先日、私が所属する愛知建築士会岡崎支部の研修会があり、名古屋と犬山へ行ってきました。
大型観光バスをチャーターして、日帰り旅行の気分です。
去年も同じ時期に研修会があり、出席しました。
その時のブログはこちら
まずは、東邦ガスのショールームである、「リベナス今池」へ。
千種郵便局のある大きな交差点に建つ、今池ガスビルにあります。
去年もここへ来ました。
最初に料理比較体験をしました。
ガスとIHヒーターで同時に調理して、料理の仕方、時間、出来具合、見た目、おいしさなどを比較できます。
まずはガスならではの調理として、土鍋を使った炊飯をしました。
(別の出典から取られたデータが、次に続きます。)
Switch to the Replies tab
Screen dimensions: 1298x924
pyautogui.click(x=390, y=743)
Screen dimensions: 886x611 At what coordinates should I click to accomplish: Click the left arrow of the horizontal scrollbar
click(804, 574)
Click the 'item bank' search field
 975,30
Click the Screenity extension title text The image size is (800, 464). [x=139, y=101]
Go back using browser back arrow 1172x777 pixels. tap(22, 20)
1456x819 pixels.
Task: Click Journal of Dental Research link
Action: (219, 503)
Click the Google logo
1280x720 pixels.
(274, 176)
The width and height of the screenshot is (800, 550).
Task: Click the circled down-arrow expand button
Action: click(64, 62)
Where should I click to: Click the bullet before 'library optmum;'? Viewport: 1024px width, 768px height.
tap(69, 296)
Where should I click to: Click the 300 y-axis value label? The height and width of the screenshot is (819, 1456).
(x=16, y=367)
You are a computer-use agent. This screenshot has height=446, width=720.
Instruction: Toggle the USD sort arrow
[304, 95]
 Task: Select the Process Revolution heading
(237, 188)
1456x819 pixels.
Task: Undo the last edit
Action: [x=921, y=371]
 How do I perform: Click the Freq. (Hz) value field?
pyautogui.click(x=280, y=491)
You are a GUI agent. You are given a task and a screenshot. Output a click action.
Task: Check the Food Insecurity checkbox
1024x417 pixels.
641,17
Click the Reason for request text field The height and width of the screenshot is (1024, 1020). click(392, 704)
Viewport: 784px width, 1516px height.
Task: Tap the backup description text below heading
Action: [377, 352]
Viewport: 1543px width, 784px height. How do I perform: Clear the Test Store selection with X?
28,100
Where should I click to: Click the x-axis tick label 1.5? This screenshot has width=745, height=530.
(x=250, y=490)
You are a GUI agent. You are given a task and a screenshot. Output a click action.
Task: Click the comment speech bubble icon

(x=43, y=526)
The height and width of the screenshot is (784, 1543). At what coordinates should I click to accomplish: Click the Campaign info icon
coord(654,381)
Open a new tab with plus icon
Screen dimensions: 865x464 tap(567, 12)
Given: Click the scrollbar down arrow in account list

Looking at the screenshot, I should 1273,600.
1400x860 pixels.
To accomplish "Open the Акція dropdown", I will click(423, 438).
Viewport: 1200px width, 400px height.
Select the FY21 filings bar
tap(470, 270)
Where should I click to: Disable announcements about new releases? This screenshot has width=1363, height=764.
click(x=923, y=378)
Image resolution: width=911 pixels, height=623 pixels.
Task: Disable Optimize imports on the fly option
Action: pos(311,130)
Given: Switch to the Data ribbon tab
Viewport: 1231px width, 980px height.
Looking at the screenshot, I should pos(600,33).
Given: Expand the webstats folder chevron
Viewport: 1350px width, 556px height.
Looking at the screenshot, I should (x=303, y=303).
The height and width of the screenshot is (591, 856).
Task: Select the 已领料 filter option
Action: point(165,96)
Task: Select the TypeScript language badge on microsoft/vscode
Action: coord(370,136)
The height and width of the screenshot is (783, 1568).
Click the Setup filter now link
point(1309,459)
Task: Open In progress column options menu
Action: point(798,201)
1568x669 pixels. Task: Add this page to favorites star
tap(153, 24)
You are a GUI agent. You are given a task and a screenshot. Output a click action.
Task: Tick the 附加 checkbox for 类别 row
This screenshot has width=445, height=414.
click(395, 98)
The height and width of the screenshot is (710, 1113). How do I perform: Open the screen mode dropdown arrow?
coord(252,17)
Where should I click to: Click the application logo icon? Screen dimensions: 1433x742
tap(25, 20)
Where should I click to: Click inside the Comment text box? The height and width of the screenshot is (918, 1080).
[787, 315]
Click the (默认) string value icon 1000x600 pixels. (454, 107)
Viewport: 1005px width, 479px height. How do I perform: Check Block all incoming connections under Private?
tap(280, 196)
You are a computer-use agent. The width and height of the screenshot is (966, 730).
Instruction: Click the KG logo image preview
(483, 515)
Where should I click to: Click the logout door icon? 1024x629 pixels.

12分で炊き上がります。
その間に、ガスとIH両方のグリルに野菜のホイル焼きプレートを入れました。
さらに、その間にそばめしを作りました。
炒め飯に焼きそばの麺を入れた料理です。
ガスは中華なべを使います。
IHは丸い底の調理器具が使えないので、重いIH用のフライパンを使いました。
なぜ重いかというと、IHは電磁力によって微振動している(フライパンの取っ手を持つと分かります)のですが、軽いと、勝手に動いてしまうのです。
また、磁石がくっつく素材である鉄やステンレスである必要があるので重くなります。
アルミ製も使えるオールメタル対応IHもありますが、20~25%パワーダウンします。
ガスとIH、オールメタルIHの3つで同時にお湯を沸かす実験をしましたが、オールメタルIHはなかなか沸きませんでした。
アルミ製で底にステンレスを貼り付けて軽量化したフライパンも見せてもらいましたが、それでも、重いです。
もう少し軽いものもあるそうですが、ステンレスが薄いので、熱効率がさらに悪くなるそうです。
ガスはなべ振りができ、なべの側面も熱せられるので、水分を飛ばしやすいですが、IHはそれができませんので、フライ返しでひたすらかき混ぜるしかありません。
また、なべの側面の温度は底に比べて上がりません。
調理ができ、土鍋ごはんと、野菜のホイル焼きとそばめしを食べ比べました。
最近の電気炊飯器は直火炊きのうまさを再現しようと高性能化していますが、その目指すところは、この土鍋炊きなのです。
普通のブレンド米を使ったそうですが、おいしかったです。
野菜のホイル焼きは、同じ7分間、調理しましたが、IHは見た目もそうですが、生っぽくて、特に玉ねぎが苦くておいしくなかったです。
味もしみていません。ガスと同じ状態にするまで、さらに7分かかるそうです。
そばめしは、ガスはお米がぱらっとしておいしいですが、IHはべちゃとして水分が残っているかんじです。
味もしみていません。
その後、パンのバター焼きを作りました。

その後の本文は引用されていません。